À Paris, Bérénice Curt a transformé une ancienne boutique pour en faire l'écrin de son agence. C'était important que celle-ci donne sur la rue, qu'elle soit au cœur de ce quartier qu'elle affectionne : « C'est un autre chez-moi, explique-t-elle . Je ne pourrais pas l'habiter autrement. » Ce petit espace vibre d'activité : les prototypes sont exposés, le plateau de la table de réunion reprend les noms des projets en cours. Bérénice Curt aime le dialogue et la diversité, et c'est ce qui l'a poussée à monter son agence après des années au sein des équipes de Dominique Perrault, Jean Nouvel, Franklin Azzi… « J'ai travaillé sur des bureaux, sur le siège de banques, sur le Village olympique. Mais je ne me voyais pas faire que du tertiaire. L'éclectisme me nourrit. Mon agence me permet de faire toutes les échelles de projets, depuis des études urbaines jusqu'à du mobilier. » En se centrant sur la maison individuelle, elle retrouve la maîtrise globale de projets. En ce début d'année, elle nous cite plusieurs surélévations, des appartements, l'accompagnement d'un promoteur sur un immeuble de 42 logements : « Chaque jour, je pense à des échelles différentes, un va-et-vient que je n'aurai pas ailleurs. » Elle apprécie la relation avec le particulier : « Je travaille avec des clients variés. » Elle aime mettre la main à la pâte sur les chantiers : « Je suis quelqu'un qui bricole énormément, j'ai un besoin de les faire aboutir et de les maîtriser. »
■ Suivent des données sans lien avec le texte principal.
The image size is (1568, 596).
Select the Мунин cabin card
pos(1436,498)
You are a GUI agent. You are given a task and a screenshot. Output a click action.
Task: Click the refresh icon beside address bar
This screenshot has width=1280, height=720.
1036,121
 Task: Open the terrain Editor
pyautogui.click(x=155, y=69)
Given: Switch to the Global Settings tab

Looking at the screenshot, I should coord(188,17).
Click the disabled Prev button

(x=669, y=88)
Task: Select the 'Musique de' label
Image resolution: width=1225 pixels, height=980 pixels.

Pour elle, il faut sensibiliser les clients sur la méthodologie et le coût : « Ce n'est pas toujours un aspect facile pour l'architecte, il ne faut pas seulement les faire rêver. »
Qu'attend-on de nos espaces aujourd'hui ? Une évidence pour elle : qu'ils soient confortables. « Le confort, c'est de vivre dans un espace sain. La maison est comparable à un être qui a besoin de respirer. Les aérations, le renouvellement de l'air sont essentiels, la luminosité aussi. Le confort, c'est aussi pouvoir vivre pleinement les saisons en termes de température, de lumière, de vue sur la végétation. Plus exactement, on devrait vivre une maison différemment en fonction des saisons. On peut imaginer différentes enveloppes, avec des espaces qui ne sont chauffés qu'à une période, comme cela peut se faire au Japon. » C'est aussi une façon de raccrocher la vie à une temporalité.
Les questions d'énergie sont un enjeu : « On est aussi porté par les clients, qui veulent aller au plus vite. Ils ne se posent jamais la question de savoir comment on peut faire autrement. » Les rénovations sont déjà un terrain exploratoire, ainsi, regarder les strates d'une maison, ce qui est d'origine, ce qui a été ajouté, est également un champ d'investigation intéressant : « Ça interroge aussi la façon de construire. On n'a pas nécessairement besoin de maçonnerie lourde, sachant que structure légère ne veut pas dire éphémère. » Prendre le temps d'imaginer utiliser un matériau d'une autre manière : « Pourquoi ne pas faire du pisé ? Cela peut être intéressant en termes d'isolation et de ressources renouvelables. »
Elle attache beaucoup d'importance à la récupération : « Par exemple, je travaille sur une maison en Italie sur laquelle on récupère des portes, des revêtements, de la robinetterie. Ailleurs, j'ai des clients qui ont accepté de garder un parquet qui grince, de ne pas faire de faux plafond, ce qui a permis de proposer des cache-radiateurs en tasseaux de chutes de marbre. » Un dialogue nécessaire et une question de confiance qui font toute la différence.